This 9-Year-Old Girl With Autism Has An IQ Higher Than Albert Einstein And Stephen Hawking

This 9-Year-Old Girl With Autism Has An IQ Higher Than Albert Einstein And Stephen Hawking

The brilliant girl completed her high school by the age of eight and is currently pursuing two degrees.

Cover Image Source: Instagram/@adhara_maite

It is often misunderstood that people on the autistic spectrum are quite slow to process information, but a young girl from Mexico is here to prove that people with developmental disorders can also reach for the stars. According to PEOPLE, Adhara Pérez Sánchez has already made a name for herself, despite being just nine-years-old. She has am impressive IQ score of 162, which is higher than Albert Einstein and Stephen Hawking—people that the rest of the world consider to be absolute geniuses. With a brain like this, it comes as no surprise that Pérez has already graduated from high school and is currently pursuing two degrees; one in industrial engineering in mathematics and one in systems engineering.

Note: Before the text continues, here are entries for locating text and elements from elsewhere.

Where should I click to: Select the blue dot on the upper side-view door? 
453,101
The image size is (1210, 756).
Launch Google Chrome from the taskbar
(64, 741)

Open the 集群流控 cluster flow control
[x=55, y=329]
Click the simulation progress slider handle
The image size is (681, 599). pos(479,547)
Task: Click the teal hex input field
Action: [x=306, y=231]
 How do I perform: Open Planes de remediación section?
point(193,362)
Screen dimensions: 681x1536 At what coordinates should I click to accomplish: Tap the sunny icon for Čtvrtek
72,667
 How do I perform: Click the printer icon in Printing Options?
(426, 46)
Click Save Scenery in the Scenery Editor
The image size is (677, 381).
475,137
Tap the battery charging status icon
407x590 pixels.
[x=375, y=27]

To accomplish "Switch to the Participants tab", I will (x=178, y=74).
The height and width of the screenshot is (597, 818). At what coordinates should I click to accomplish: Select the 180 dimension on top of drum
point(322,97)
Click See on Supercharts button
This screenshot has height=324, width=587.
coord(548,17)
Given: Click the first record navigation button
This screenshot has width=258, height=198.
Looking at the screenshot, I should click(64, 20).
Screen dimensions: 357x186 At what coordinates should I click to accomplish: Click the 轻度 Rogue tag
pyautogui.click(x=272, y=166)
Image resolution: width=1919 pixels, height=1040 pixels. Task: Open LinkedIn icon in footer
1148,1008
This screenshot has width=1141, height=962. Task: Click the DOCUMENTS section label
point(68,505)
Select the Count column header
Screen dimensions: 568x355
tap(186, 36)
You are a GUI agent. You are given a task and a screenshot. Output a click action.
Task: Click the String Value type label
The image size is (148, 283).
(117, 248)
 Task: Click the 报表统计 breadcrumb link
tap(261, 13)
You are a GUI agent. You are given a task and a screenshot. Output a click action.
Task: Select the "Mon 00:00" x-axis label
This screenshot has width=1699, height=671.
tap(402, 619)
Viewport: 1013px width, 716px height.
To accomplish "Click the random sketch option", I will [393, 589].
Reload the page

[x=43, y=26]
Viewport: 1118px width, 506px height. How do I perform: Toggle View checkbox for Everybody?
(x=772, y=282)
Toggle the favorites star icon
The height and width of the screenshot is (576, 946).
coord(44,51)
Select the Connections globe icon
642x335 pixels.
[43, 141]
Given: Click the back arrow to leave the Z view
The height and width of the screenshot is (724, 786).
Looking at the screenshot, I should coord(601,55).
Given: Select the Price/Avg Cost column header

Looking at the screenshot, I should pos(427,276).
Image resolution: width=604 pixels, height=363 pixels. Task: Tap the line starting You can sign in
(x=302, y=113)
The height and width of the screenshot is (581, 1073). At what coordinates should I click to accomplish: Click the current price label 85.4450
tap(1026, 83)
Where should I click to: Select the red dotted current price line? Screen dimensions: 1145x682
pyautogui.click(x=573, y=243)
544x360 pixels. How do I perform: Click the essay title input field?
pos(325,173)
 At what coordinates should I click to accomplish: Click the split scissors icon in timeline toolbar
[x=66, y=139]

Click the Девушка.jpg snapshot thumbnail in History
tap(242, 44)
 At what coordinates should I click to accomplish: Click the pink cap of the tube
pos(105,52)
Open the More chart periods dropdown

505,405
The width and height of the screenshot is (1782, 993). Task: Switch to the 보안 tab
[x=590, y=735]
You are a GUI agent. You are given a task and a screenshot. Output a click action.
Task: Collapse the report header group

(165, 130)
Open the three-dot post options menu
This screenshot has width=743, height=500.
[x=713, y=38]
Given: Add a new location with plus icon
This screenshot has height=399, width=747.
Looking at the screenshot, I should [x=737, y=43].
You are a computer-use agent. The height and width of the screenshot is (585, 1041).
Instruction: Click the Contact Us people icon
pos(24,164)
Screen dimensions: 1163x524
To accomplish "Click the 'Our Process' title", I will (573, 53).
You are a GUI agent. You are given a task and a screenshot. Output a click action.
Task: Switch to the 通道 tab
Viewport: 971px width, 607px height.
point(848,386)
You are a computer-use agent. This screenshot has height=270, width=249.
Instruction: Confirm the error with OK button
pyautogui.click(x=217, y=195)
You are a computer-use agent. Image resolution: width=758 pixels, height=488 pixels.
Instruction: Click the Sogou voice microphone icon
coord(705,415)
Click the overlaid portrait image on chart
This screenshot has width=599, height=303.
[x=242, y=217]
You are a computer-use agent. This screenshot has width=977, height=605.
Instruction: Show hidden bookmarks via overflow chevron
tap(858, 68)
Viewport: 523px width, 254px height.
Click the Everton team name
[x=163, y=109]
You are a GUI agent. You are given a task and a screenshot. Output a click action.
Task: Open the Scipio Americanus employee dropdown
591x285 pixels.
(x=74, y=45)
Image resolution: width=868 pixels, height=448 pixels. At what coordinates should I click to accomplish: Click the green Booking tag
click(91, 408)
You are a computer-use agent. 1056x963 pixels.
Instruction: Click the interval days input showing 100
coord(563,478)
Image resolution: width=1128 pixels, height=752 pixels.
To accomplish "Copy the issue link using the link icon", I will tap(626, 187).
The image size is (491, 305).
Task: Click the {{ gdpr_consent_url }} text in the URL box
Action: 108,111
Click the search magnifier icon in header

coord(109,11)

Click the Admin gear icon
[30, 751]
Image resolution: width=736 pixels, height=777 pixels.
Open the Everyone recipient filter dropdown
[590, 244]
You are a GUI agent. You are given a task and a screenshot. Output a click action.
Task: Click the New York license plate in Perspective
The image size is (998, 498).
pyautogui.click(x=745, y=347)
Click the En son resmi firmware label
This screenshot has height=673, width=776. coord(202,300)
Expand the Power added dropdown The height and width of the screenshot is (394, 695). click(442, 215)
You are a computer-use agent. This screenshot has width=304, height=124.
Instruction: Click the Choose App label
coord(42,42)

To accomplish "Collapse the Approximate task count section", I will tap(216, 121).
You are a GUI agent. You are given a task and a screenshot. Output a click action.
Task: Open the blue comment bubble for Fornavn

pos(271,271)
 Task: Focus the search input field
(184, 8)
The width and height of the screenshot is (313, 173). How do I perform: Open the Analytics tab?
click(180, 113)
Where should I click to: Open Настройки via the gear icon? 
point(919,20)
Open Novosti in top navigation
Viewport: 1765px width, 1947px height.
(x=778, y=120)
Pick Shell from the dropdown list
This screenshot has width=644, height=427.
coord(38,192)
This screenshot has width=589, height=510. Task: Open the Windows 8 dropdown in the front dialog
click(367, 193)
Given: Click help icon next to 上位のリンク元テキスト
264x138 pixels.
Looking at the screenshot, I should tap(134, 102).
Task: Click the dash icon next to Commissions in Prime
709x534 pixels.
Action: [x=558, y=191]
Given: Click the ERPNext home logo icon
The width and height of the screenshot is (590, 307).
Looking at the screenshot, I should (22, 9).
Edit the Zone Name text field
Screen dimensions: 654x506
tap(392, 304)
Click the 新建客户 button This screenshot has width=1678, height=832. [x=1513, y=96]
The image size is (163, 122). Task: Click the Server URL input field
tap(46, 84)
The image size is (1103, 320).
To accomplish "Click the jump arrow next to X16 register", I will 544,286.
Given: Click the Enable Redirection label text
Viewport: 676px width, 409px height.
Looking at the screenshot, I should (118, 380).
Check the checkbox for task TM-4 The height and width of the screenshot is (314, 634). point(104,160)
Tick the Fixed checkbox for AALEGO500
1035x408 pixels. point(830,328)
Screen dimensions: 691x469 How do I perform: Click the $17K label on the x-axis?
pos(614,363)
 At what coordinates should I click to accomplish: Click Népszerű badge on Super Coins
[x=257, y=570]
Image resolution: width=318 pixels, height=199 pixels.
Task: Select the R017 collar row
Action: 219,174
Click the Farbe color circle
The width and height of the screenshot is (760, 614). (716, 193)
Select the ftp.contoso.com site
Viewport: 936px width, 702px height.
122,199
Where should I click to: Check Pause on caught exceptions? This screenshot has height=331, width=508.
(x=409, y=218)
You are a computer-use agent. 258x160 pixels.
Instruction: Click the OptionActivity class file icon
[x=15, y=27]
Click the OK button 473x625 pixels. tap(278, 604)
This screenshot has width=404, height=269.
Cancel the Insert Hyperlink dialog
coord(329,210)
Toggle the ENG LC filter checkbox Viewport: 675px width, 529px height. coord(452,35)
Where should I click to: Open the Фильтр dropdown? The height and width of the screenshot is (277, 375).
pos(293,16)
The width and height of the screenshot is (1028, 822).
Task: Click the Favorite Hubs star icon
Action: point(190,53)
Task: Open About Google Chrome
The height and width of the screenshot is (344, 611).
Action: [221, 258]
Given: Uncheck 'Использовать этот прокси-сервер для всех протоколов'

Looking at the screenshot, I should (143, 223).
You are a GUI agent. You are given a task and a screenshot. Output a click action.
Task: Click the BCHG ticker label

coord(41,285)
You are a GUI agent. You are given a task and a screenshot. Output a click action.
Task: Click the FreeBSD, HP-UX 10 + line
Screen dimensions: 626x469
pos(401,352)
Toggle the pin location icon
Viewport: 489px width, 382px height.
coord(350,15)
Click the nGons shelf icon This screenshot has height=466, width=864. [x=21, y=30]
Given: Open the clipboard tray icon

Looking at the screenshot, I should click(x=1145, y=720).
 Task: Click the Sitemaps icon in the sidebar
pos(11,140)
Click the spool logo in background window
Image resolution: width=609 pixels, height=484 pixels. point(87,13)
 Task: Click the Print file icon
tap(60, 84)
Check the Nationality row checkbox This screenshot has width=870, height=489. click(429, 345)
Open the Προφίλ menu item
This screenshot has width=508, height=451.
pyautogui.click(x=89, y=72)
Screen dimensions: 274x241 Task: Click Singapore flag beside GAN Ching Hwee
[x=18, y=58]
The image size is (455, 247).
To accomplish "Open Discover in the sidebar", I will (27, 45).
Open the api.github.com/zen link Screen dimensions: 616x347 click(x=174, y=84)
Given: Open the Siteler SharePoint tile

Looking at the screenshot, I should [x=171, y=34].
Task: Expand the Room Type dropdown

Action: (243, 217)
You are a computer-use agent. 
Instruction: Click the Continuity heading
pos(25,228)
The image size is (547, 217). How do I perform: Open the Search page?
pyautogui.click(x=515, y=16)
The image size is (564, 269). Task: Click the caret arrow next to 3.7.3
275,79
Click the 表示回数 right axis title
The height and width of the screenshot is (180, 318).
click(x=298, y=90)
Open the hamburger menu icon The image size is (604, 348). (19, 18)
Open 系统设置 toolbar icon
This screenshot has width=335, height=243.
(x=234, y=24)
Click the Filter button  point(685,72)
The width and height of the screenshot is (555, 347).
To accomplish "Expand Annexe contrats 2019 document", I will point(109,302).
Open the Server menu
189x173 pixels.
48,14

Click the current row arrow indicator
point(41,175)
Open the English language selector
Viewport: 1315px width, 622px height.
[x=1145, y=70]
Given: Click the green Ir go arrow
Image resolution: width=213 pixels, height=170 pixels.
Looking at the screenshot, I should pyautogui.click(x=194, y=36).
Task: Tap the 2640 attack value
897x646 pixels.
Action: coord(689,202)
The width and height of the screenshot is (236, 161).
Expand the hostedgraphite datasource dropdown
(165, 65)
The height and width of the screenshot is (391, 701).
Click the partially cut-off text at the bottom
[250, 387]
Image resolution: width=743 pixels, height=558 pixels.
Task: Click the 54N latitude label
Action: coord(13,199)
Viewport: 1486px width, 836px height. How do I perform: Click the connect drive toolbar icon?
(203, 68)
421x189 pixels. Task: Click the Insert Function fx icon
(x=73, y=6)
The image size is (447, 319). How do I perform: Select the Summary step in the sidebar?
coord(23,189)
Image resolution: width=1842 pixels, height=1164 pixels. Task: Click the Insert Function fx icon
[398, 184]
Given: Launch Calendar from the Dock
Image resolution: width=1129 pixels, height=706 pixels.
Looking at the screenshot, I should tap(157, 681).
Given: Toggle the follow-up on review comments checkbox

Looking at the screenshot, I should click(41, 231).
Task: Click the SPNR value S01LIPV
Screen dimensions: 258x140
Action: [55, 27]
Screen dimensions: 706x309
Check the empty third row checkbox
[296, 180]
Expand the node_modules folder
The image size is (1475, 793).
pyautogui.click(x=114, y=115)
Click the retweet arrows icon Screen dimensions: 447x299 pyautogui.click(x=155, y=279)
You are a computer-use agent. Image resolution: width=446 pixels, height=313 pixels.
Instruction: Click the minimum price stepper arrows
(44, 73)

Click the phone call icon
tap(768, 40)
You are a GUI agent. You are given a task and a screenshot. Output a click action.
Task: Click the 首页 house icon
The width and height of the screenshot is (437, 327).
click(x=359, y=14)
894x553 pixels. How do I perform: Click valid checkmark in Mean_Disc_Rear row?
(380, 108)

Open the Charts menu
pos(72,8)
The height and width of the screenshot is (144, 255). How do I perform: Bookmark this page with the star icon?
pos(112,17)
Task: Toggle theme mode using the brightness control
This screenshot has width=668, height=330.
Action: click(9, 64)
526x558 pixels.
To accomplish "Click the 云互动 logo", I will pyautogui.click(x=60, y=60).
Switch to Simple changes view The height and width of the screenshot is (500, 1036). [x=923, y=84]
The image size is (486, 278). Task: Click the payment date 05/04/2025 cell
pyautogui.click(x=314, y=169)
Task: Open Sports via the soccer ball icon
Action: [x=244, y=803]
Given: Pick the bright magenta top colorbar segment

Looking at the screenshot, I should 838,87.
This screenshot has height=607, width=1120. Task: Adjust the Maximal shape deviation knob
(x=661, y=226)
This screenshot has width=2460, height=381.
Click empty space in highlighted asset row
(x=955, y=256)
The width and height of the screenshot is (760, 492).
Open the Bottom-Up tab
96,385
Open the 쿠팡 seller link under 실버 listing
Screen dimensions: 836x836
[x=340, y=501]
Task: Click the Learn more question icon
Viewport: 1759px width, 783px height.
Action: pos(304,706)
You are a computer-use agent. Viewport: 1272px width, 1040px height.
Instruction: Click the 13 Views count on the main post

Sánchez has been diagnosed with Asperger's Syndrome, a condition—that is included on the autism spectrum— that can cause difficulties with social interactions, But, despite being a genius, Sánchez was bullied in school. Speaking to the Yucatan Times, she revealed that she was "made a mockery at school." Other students would bully the girl b calling her names like "weirdo" and "oddball" because of the condition.  "I saw that Adhara was playing in a little house and they locked her up. And they started to chant: 'Oddball, weirdo!'" her mother, Nallely Sánchez, added. 'And then they started hitting the little house. So I said, I don't want her to suffer."



Because of this, the bright young girl fell into a "deep depression" and she didn't even have the mood to go to school anymore, revealed her mother. Teachers informed her that Sánchez would sleep in class and show a clear disinterest in everything. Since the mother knew just how smart and bright her daughter was at home, she realized the current educational plan wasn't the right fit for her daughter, and so, she decided to take Sánchez for therapy.  Honestly, that proved as a blessing in disguise for the family, because therapy is what led them to identify her extremely high IQ and seek a learning environment that adapts to her unique skill sets.



The change helped Sánchez flourish in academics. In fact, she finished elementary school by age 5, middle school by 6, and high school by 8. According to KNSD, she is currently attending Universidad CNCI, in Mexico, where she is pursuing a course in systems engineering and mathematics. Even while juggling her studies, the child has miraculously found the time to write a book about her experiences with a title that roughly translates to "Do Not Give Up". The cherry on top is that she was was even featured in Forbes México‘s 100 Most Powerful Women in Mexico list.



If that isn't enough, the brilliant youngster is also working on developing a new smart bracelet that will help kids on the autism spectrum, like her. According to Vogue México, the device will be able to monitor the emotions of differently-abled children, anticipating and preventing seizures and other outbursts. "I’m making a bracelet that measures kid’s emotions and then parents will be able to see what emotion their kids have by checking a phone, tablet, or computer," the young genius explained. She also gave a presentation on black holes at an event organized by the Institute of Art and Culture (IMAC) in Tijuana where other young kids were surprised to hear her speak.



Sánchez—who wants to explore astrophysics, hoped to work as an astronaut at NASA and travel to Mars in the future— is now learning English because her story captured the attention of the University of Arizona President Robert Robbins. "I was thrilled to read about your incredible story online and to find out that your dream school is the University of Arizona," Robbins wrote in a letter to Sánchez, reports the Arizona Republic. "We have many outstanding space sciences programs, you would have many opportunities to work side by side with the world's leading experts... You have a bright future ahead of you, and I hope to welcome you on campus one day as a Wildcat."